Formalisme Agama: 3 Definisi, Pandangan Menurut Islam

Formalisme agama
Beragam agama (Foto: redaksiindonesia.com)

Formalisme agama, adalah salah satu hal yang kemudian menjadi satu aspek yang dapat memberikan hal negatif, serta positif, dalam konteks berpendapat. Berikut beberapa pembahasannya. Ayu Maesaroh, Konsep Organisasi – organisasi.co.id

Dalam hidup beragam, pasti ada berbagai hal yang perlu adanya sebuah tindakan, untuk menjadikannya sebagai ketaatan kita dalam beragama.

Bacaan Lainnya

Seperti misalnya Ummat Islam, yang mana melakukan beberapa kegiatan keagamaan seperti sholat 5 waktu, berpuasa di bulan puasa, dan sebagainya.

Tapi, kadang dalam berkehidupan sosial dan beragama, ada beberapa fenomena, yang sering kita temui. Mulai dari hal yang kecil, sampai dengan hal yang kita anggap serius, bahkan bisa jadi menyesatkan orang lain jika mempercayai pendapat mereka, yang belum tentu valid.

Terutama dalam masalah agama, yang kemudian menjadi satu pendapat untuk membernarkan suatu hal. Padahal jika dikritisi kembali, tidak semua hal tersebut benar.

Ada beberapa aspek yang kemudian menyangkal, sehingga kita sebagai manusia, paham bagaimana cara melihat suatu pandangan tersebut, tidak pada satu sudut saja.

Dan itu, sering dikenal dengan “Formalisme Agama”. Formalisme agama? Bukannya itu lebih kepada seseorang yang hanya melakukan beberapa kegiatan keagamaan sebatas formal saja ya?

Bingung? Berikut beberapa pembahasannya.

Formalisme Agama di Indonesia

Jika kita tarik dari awal, agama adalah salah satu hal yang muncul pertama kali di kehidupan bumi, terutama manusia. Meski bukan seperti agama yang sekarang.

Namun, eksistensi dari berbagai persepsi mengenai agama yang akhirnya ada kaitannya dengan hal lain, kemudian menjadi suatu pembenaran yang harus menjadi kepercayaan tanpa adanya kritikan.

Sudah ada sejak lama. Bahkan di era kepemimpinan Soeharto, yang mana pemikiran formalisme tersebut, tertanam di beberapa pihak.

Layaknya sebuah pendapat yang memang paten, agama akhirnya menjadi satu gagasan yang kemudian menjadi sebuah pembenaran mutlak, dan tidak bisa diganggu gugat, kala itu.

Jadi, mungkin hal tersebut yang kemudian beberapa peristiwa pada masa lalu, ada yang tidak bisa terjabarkan, hingga tidak bisa dipecahkan sampai era modern seperti sekarang.

**TUJUAN 1**
Kumpulkan setiap baris entri yang memuat kata "Open". Huruf besar dan kecil dibedakan.

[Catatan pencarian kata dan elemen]
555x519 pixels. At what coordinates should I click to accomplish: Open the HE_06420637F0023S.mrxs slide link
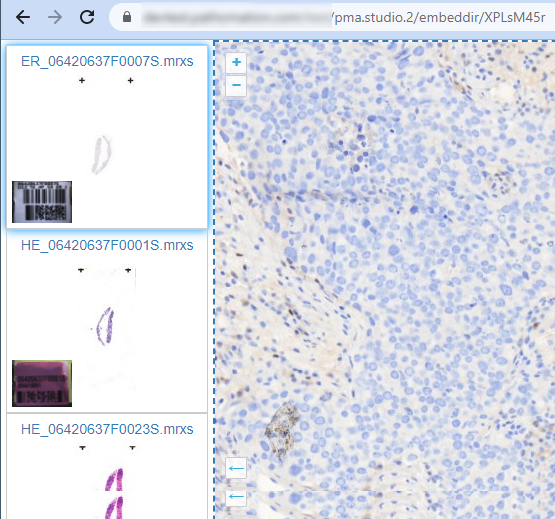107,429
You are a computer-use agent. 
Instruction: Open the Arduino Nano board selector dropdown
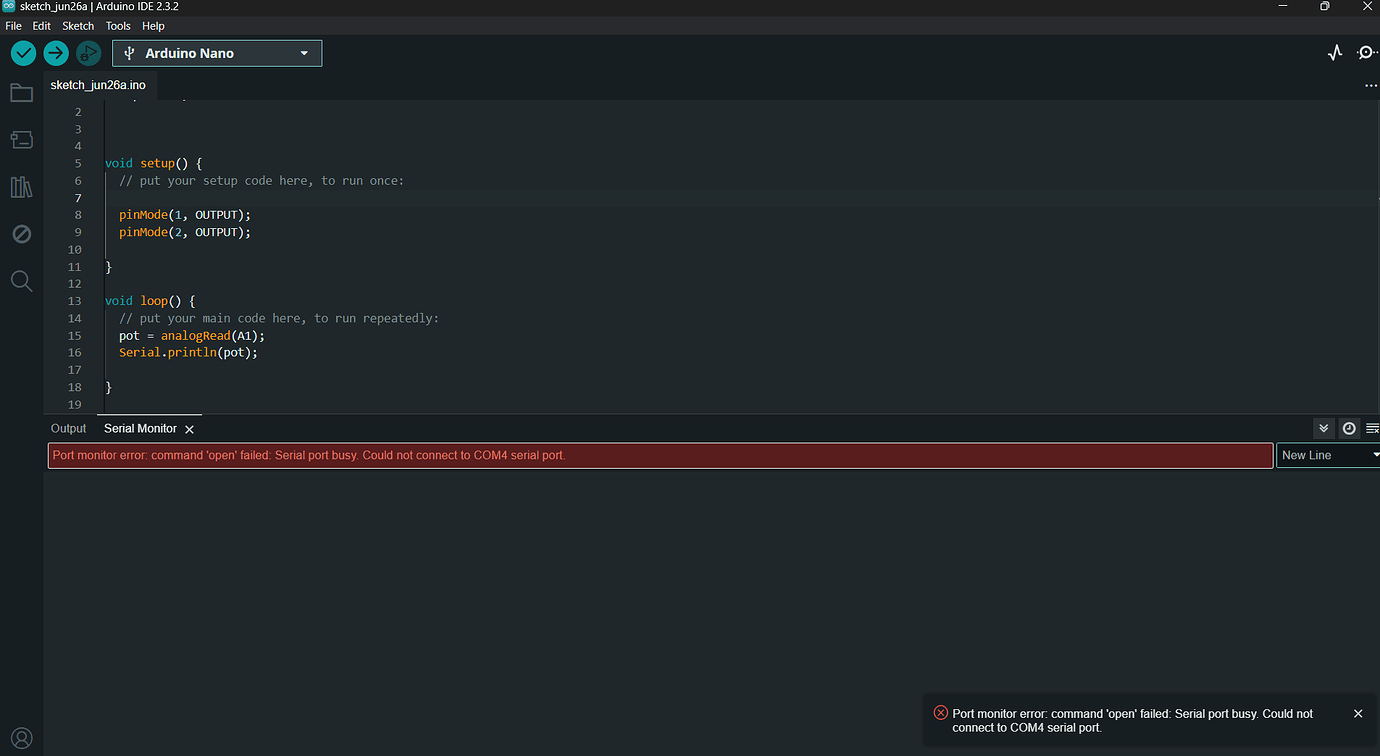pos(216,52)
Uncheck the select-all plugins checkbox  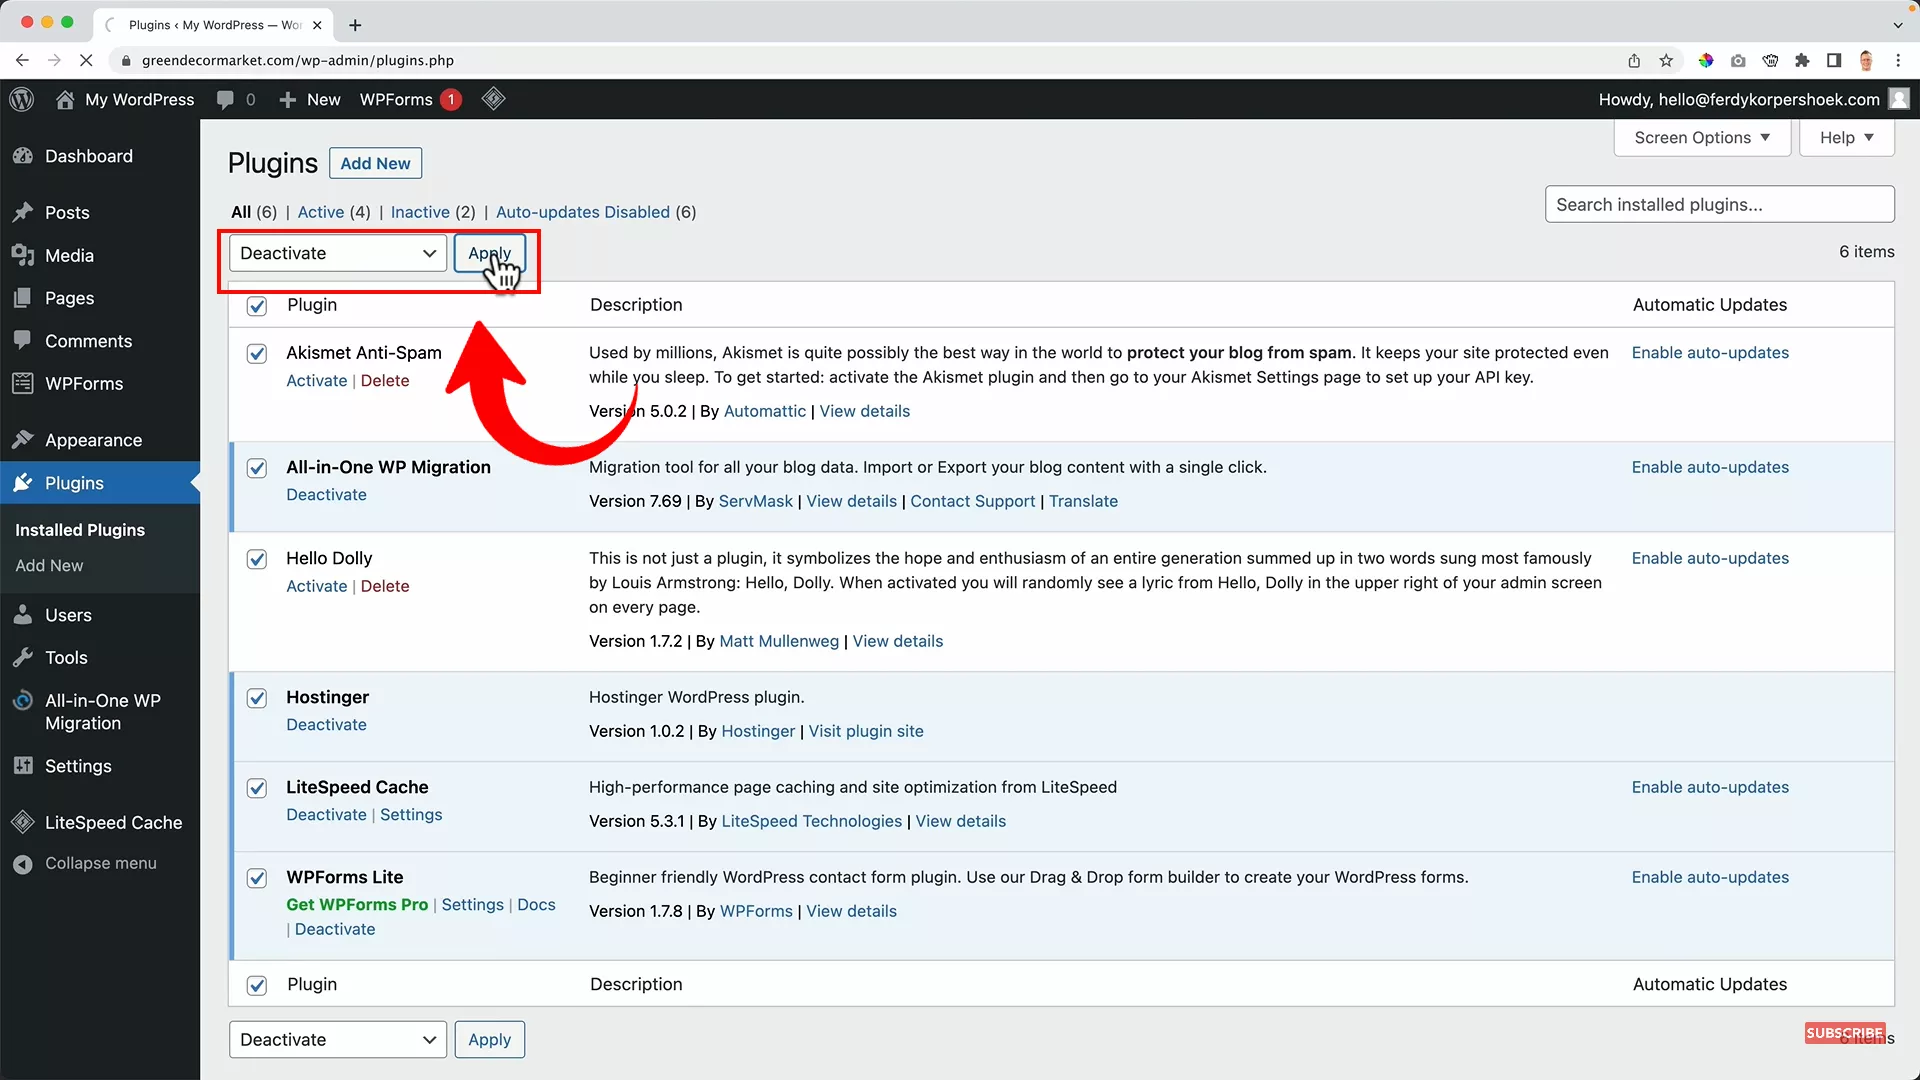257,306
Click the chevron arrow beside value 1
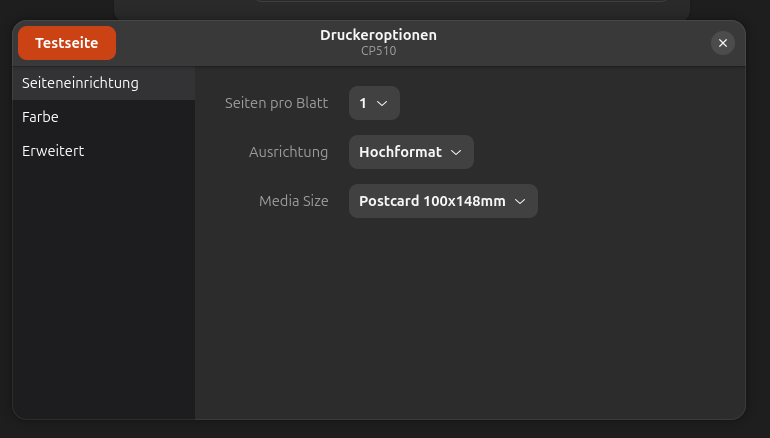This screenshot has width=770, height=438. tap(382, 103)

**TUJUAN 2**
Tampilkan persis sebagian teks tentang formalisme agama, dimulai dari kata "Seperti misalnya Ummat" dan berhenti setelah kata "hal tersebut benar.".

**HASIL AKHIR 1**
555x519 pixels. At what coordinates should I click to accomplish: Open the HE_06420637F0023S.mrxs slide link
Instruction: Open the Arduino Nano board selector dropdown

**HASIL AKHIR 2**
Seperti misalnya Ummat Islam, yang mana melakukan beberapa kegiatan keagamaan seperti sholat 5 waktu, berpuasa di bulan puasa, dan sebagainya.

Tapi, kadang dalam berkehidupan sosial dan beragama, ada beberapa fenomena, yang sering kita temui. Mulai dari hal yang kecil, sampai dengan hal yang kita anggap serius, bahkan bisa jadi menyesatkan orang lain jika mempercayai pendapat mereka, yang belum tentu valid.

Terutama dalam masalah agama, yang kemudian menjadi satu pendapat untuk membernarkan suatu hal. Padahal jika dikritisi kembali, tidak semua hal tersebut benar.